# Where can I buy 1971 GTO fenders



## GTO1971 (Aug 14, 2011)

My dad is restoring his 1971 GTO and is having trouble finding actual 1971 GTO fenders. Does anyone know where we could search for them?


----------



## jigaway (Jul 2, 2011)

In the age of the internet, start digging! "Tempest search" Craigslist, or check in to OPGI, Perfromance Years, Ames, Year One, etc. Ebay it. 
It may be a tougher hunt and more expensive to find originals.

Good luck


----------



## Thumpin455 (Feb 17, 2010)

They arent reproduced in steel, only the 70 is. Lucky for you LeMans and T37 fenders will work with a minimum of effort. You could use the 70 fenders if you can rework the area where the bumper sits. Unless yours are bashed up all of mine are probably in worse shape. Got any pics of what you are working with, because they might not be that bad.


----------



## Eric Animal (Oct 28, 2007)

E-bay item#280722033518 ?? Eric


----------



## pontiac (Mar 6, 2011)

not possible at reasonable price.


----------



## russosborne (Dec 6, 2010)
——————————
Carry on the forum thread about finding 1971 GTO fenders from the point where it stops.

[Available data]
——————————
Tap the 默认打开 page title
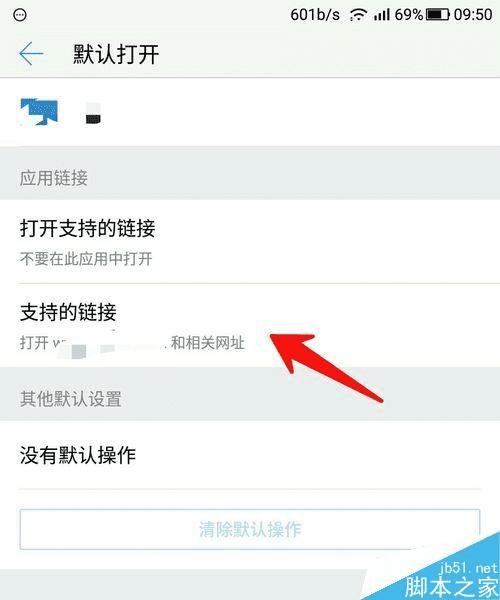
——————————
[Task response]
try using SearchTempest - The EASY way to search Craigslist. It searches as much of Craig's List as you tell it too, based on miles from your zipcode/city. Just make sure to click on auto parts, or else it will give you all kinds of crazy things back. 
There have been lots of them on the Ohio area craig's lists lately. 
Russ


----------



## pontiac_boy (Jul 9, 2011)

Where are you located and how much are you looking to spend? I can maybe get you hooked up but im in Idaho.


----------



## GTO1971 (Aug 14, 2011)

Located in Indiana and we are looking for a driver side fender that doens't have much rust. Any reasonable price would be acceptable.


----------



## pontiac_boy (Jul 9, 2011)

returned your pm. Hope to get you some info soon.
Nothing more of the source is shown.